# What the exercise asks
Recast these lines as a JSON list of strings, one string per line, omitting blank lines. Leave the pictures out of the answer.

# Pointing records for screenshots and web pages
>>>

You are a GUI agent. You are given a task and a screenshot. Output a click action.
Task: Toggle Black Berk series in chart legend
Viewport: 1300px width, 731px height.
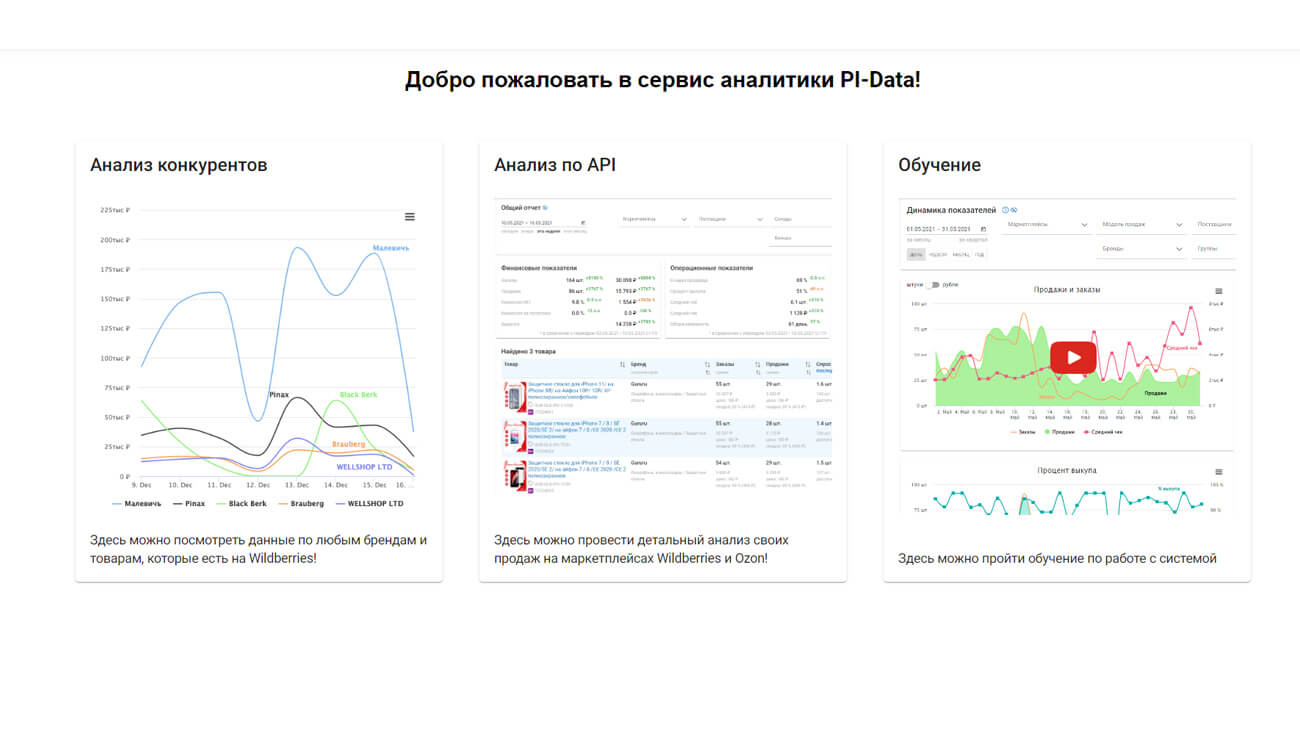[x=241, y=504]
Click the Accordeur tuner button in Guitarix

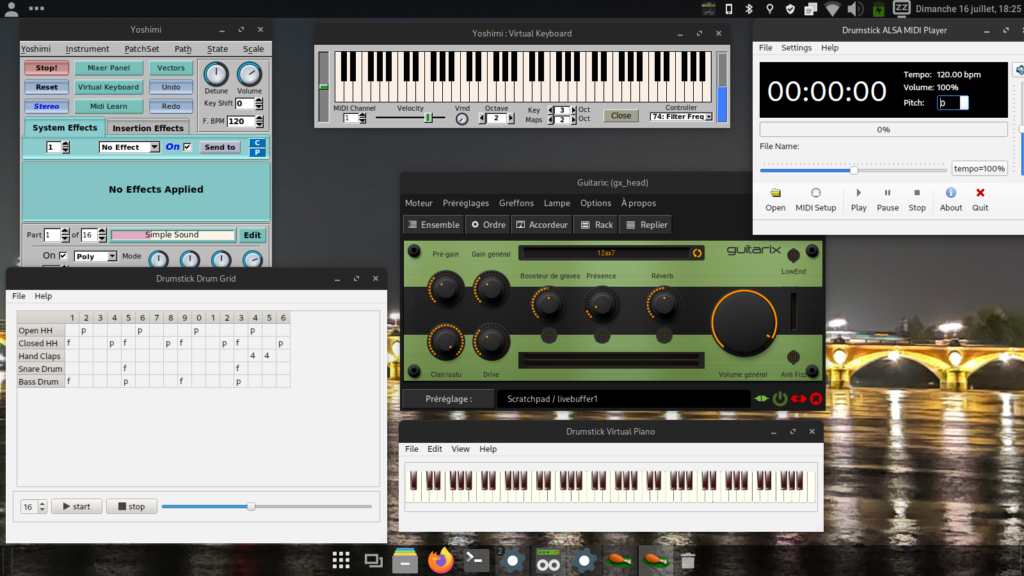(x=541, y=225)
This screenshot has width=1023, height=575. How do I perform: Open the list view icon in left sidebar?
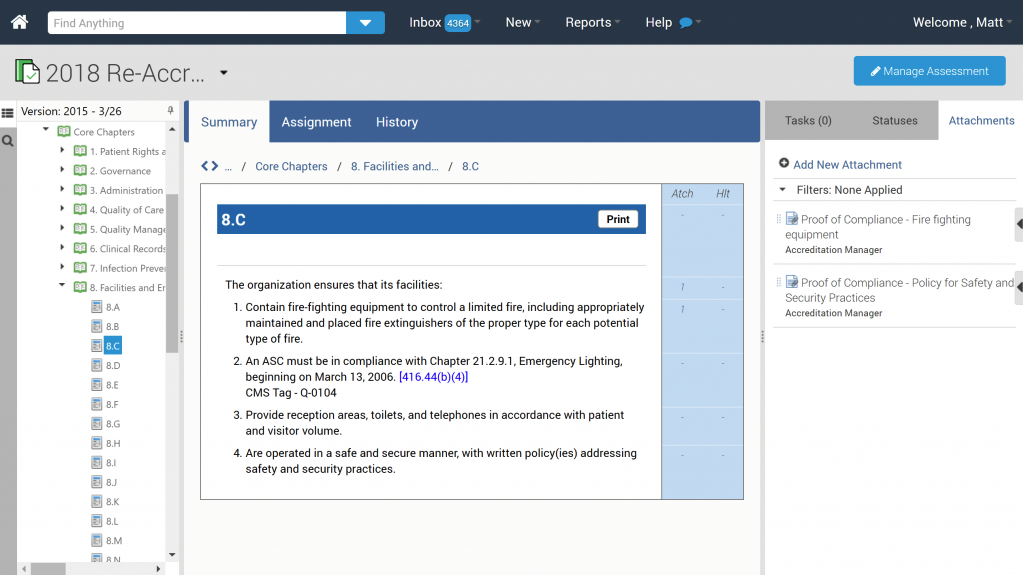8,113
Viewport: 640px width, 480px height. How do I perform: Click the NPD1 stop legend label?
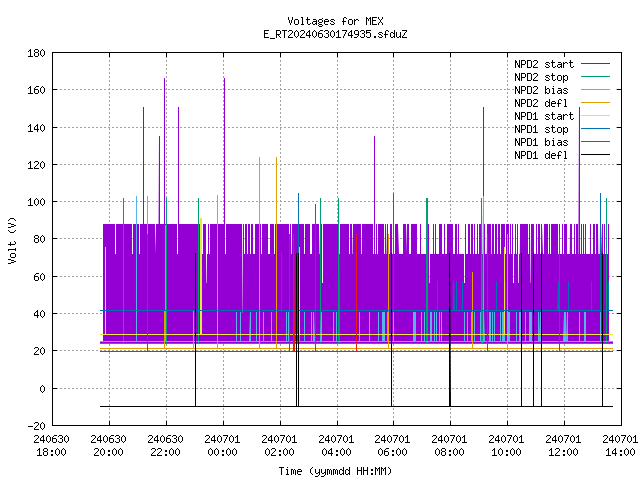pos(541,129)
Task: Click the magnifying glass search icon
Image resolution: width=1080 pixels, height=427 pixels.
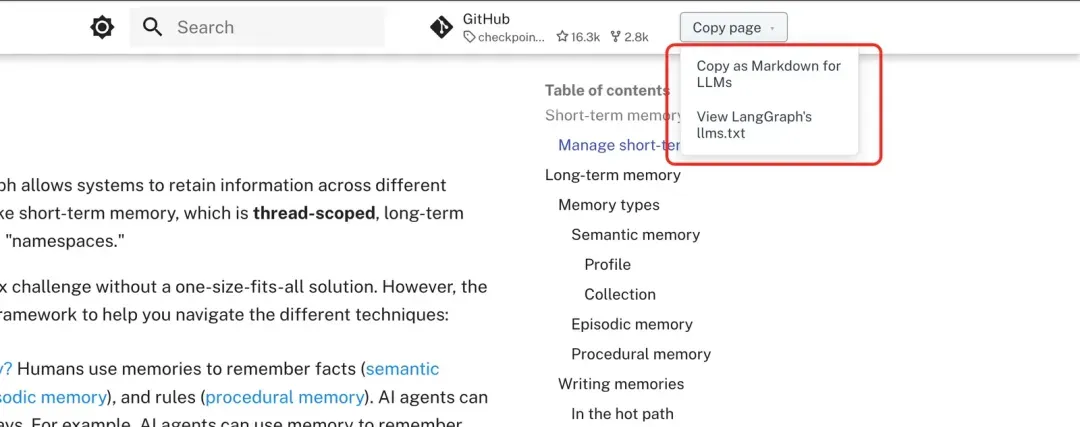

<<<

# Result below
[
  "You are a GUI agent. You are given a task and a screenshot. Output a click action.",
  "Task: Toggle Black Berk series in chart legend",
  "Viewport: 1300px width, 731px height.",
  "[x=241, y=504]",
  "Click the Accordeur tuner button in Guitarix",
  "(x=541, y=225)",
  "This screenshot has width=1023, height=575. How do I perform: Open the list view icon in left sidebar?",
  "8,113",
  "Viewport: 640px width, 480px height. How do I perform: Click the NPD1 stop legend label?",
  "pos(541,129)",
  "Task: Click the magnifying glass search icon",
  "Image resolution: width=1080 pixels, height=427 pixels."
]